### INSTRUCTIONS TO FOLLOW
Copy the records below, starting with the line that contains "Task: Close the SUPER window" and ending with the line that contains "Looking at the screenshot, I should point(340,268).", both of those lines included.

### DATA LINES
* START *

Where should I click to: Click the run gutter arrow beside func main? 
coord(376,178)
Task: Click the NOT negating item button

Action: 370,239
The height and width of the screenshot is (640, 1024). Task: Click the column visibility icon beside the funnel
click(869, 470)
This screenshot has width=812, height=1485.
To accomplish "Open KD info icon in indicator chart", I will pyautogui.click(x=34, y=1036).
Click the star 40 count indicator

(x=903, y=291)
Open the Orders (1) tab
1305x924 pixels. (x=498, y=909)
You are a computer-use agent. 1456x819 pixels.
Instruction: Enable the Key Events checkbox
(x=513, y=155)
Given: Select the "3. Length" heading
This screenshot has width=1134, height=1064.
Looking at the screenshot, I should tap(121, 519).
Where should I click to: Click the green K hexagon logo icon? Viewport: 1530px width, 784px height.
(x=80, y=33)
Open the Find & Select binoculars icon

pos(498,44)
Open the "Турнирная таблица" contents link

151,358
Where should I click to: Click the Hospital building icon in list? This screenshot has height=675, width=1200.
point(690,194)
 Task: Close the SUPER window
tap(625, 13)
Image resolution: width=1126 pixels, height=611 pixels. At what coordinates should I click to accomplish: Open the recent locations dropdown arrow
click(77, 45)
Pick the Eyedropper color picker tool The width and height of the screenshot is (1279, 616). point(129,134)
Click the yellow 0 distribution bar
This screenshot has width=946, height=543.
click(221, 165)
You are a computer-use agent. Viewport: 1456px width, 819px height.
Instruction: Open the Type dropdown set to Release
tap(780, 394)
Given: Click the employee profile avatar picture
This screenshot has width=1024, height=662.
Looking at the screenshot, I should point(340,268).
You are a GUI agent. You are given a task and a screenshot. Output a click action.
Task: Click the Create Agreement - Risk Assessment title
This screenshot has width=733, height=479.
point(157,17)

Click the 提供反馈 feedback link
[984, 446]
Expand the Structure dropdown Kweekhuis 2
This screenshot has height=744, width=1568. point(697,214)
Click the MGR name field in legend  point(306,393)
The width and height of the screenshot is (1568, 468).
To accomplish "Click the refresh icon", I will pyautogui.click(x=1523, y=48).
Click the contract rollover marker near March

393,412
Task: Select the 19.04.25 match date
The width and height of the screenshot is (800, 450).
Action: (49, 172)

* END *

### EXERCISE ANSWER
 Task: Close the SUPER window
tap(625, 13)
Image resolution: width=1126 pixels, height=611 pixels. At what coordinates should I click to accomplish: Open the recent locations dropdown arrow
click(77, 45)
Pick the Eyedropper color picker tool The width and height of the screenshot is (1279, 616). point(129,134)
Click the yellow 0 distribution bar
This screenshot has width=946, height=543.
click(221, 165)
You are a computer-use agent. Viewport: 1456px width, 819px height.
Instruction: Open the Type dropdown set to Release
tap(780, 394)
Given: Click the employee profile avatar picture
This screenshot has width=1024, height=662.
Looking at the screenshot, I should point(340,268).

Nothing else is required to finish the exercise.